On the next step, I select the source of my data. I pick Slack and go through the wizard to establish a connection with my Slack workspace. I also get to choose what data I want to import from my Slack Workspace. I select the Conversations object in the general slack channel. This will import any messages that are posted to the general channel and then send it to the destination that I configure next.
There are a few destinations that I can pick, but to keep things simple, I ask for the data to be sent to an S3 bucket. I also set the frequency that I want to fetch the data on this step. I want the data to be retrieved every hour, so I select Run the flow on schedule and make the necessary configurations. Slack can be triggered on demand or on schedule; some other sources can be triggered by specific events, such as converting a lead in Salesforce.

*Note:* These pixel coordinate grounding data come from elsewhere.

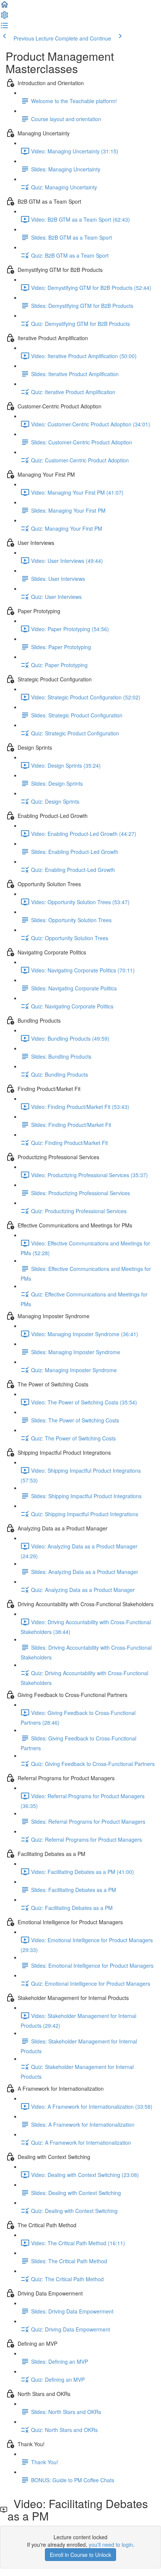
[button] (4, 7)
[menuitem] (4, 17)
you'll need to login (111, 2544)
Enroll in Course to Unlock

The next step is to map the data fields, I am just going to go with the defaults, but you could customize this and combine fields or take only the specific fields required for analysis.
Now the flow has been created, and I have activated it; it runs automatically every hour, adding new data to my S3 bucket.
I won’t go into the specifics of Amazon Athena or Amazon QuickSight, but I used both of these AWS services to take my data stored in S3 and produce a word cloud of the most common words that are used in my Slack Channel.
The cool thing about Athena is that you can run SQL queries directly over the encrypted data in S3 without needing any additional data warehouse. You can see the results in the image below. I could now easily share this as a dashboard with anyone in my organization.
Amazon AppFlow is launching today with support for S3 and 13 SaaS applications as sources of data, and S3, Amazon Redshift, Salesforce, and Snowflake as destinations, and you will see us add hundreds more as the service develops.
The service automatically scales up or down to meet the demands you place on it, it also allows you to transfer 100GB in a single flow which means you don’t need to break data down into batches. You can trust Amazon AppFlow with your most valuable data as we have architected to be highly available and resilient.
Amazon AppFlow is available from today in US East (Northern Virginia), US East (Ohio), US West (Northern California), US West (Oregon), Canada (Central), Asia Pacific (Singapore), Asia Pacific (Toyko), Asia Pacific (Sydney), Asia Pacific (Seoul), Asia Pacific (Mumbai), Europe (Paris), Europe (Ireland), Europe (Frankfurt), Europe (London), and South America (São Paulo) with more regions to come.